=== Assigned task ===
Once the line holding "5 consejos para" is found in the entries below, transcribe exactly every line up to and including the one holding "8.5 (177, 1572)", but leave out the pictures.

=== Dataset content ===
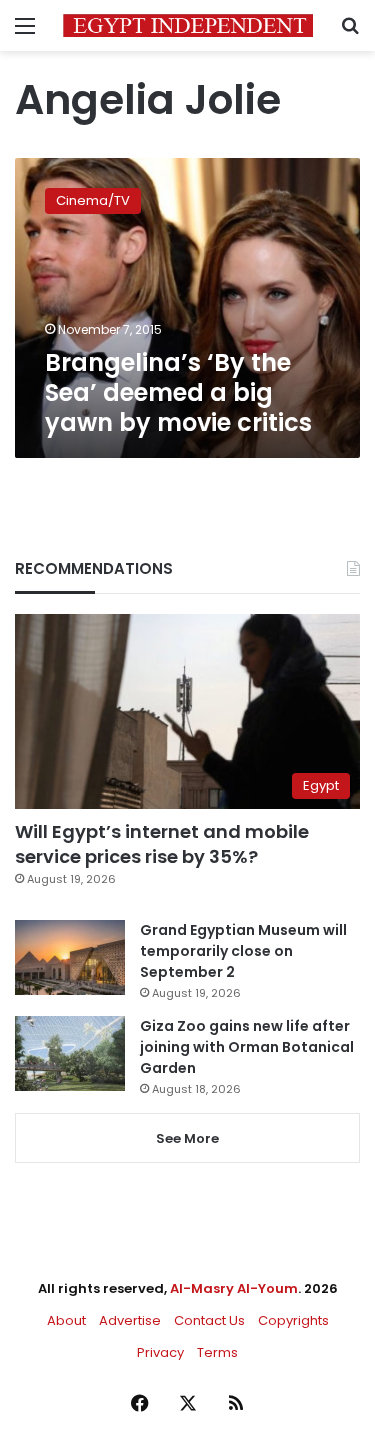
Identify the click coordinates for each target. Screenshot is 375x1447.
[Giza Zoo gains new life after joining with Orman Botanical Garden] (70, 1053)
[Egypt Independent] (188, 25)
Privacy (160, 1352)
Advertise (130, 1320)
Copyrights (293, 1320)
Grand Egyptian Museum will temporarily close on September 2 (243, 951)
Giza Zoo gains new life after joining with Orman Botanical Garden (247, 1047)
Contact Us (209, 1320)
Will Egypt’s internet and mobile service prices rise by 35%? (162, 844)
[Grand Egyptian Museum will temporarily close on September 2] (70, 957)
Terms (217, 1352)
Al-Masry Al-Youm (234, 1288)
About (66, 1320)
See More (187, 1138)
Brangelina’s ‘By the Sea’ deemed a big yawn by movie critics (178, 392)
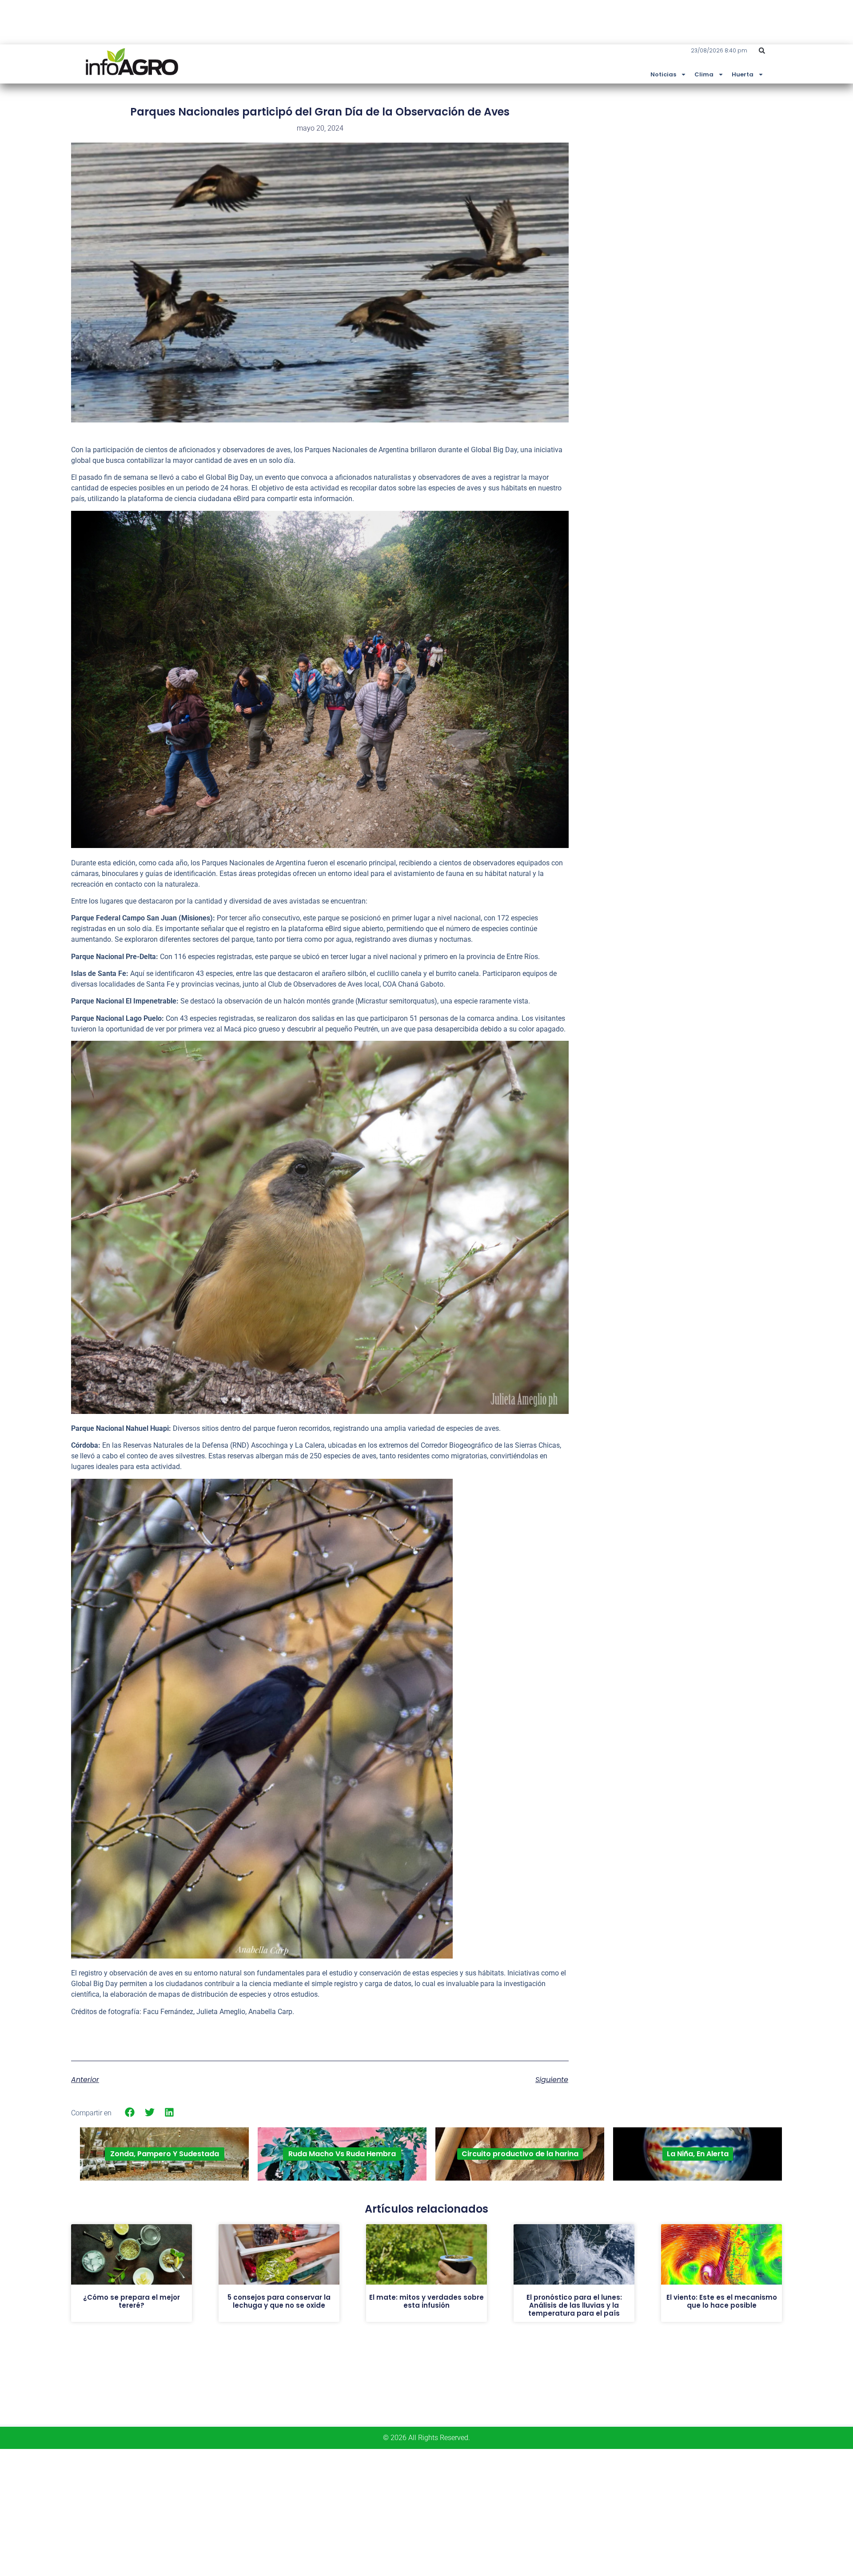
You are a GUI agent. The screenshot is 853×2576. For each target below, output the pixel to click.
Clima (703, 74)
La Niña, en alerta (698, 2154)
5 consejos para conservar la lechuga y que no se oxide (279, 2301)
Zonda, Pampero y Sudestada (164, 2154)
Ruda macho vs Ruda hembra (342, 2154)
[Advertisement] (715, 170)
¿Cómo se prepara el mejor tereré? (131, 2301)
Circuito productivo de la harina (520, 2154)
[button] (762, 50)
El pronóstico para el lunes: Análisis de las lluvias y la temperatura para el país (574, 2305)
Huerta (742, 74)
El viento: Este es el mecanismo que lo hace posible (721, 2301)
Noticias (663, 74)
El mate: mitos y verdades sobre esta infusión (426, 2301)
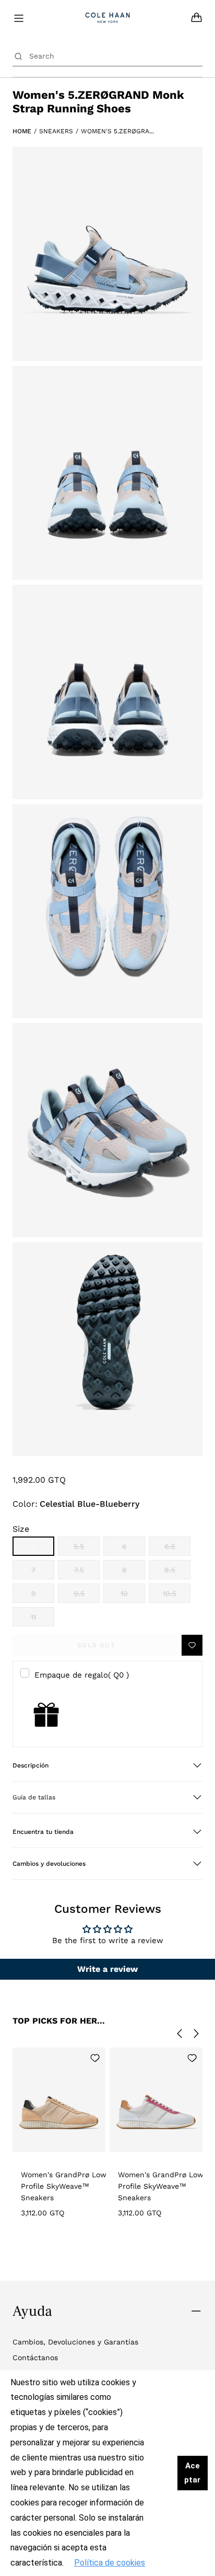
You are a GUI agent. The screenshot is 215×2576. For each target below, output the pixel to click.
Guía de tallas (34, 1797)
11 (42, 1619)
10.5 (176, 1596)
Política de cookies (109, 2563)
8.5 (177, 1572)
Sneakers (56, 131)
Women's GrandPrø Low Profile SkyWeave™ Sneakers (63, 2186)
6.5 (177, 1549)
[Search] (18, 56)
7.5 (87, 1572)
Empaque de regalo (81, 1675)
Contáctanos (35, 2357)
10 (133, 1596)
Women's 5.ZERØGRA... (117, 131)
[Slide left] (179, 2033)
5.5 (87, 1549)
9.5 (87, 1596)
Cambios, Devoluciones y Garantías (75, 2342)
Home (22, 131)
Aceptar (192, 2473)
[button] (107, 1765)
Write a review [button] (107, 1969)
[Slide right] (196, 2033)
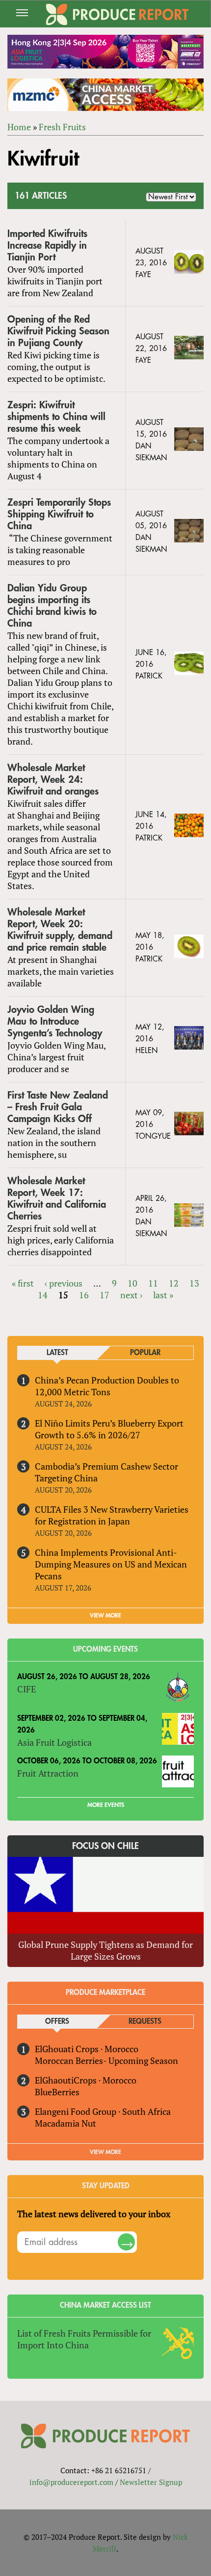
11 (153, 1283)
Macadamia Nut (65, 2123)
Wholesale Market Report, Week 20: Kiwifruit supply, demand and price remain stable (59, 930)
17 (104, 1295)
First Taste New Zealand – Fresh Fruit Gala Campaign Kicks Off (57, 1107)
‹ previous (63, 1283)
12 (174, 1283)
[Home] (117, 14)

=== Solution ===
5 consejos para conservar la lechuga y que no se oxide (279, 2301)
Zonda, Pampero y Sudestada (164, 2154)
Ruda macho vs Ruda hembra (342, 2154)
[Advertisement] (715, 170)
¿Cómo se prepara el mejor tereré? (131, 2301)
Circuito productivo de la harina (520, 2154)
[button] (762, 50)
El pronóstico para el lunes: Análisis de las lluvias y la temperatura para el país (574, 2305)
Huerta (742, 74)
El viento: Este es el mecanismo que lo hace posible (721, 2301)
Noticias (663, 74)
El mate: mitos y verdades sobre esta infusión (426, 2301)
You are a GUI agent. The screenshot is 215×2576. For each target below, output the pixel to click.
Guía de tallas (34, 1797)
11 (42, 1619)
10.5 (176, 1596)
Política de cookies (109, 2563)
8.5 (177, 1572)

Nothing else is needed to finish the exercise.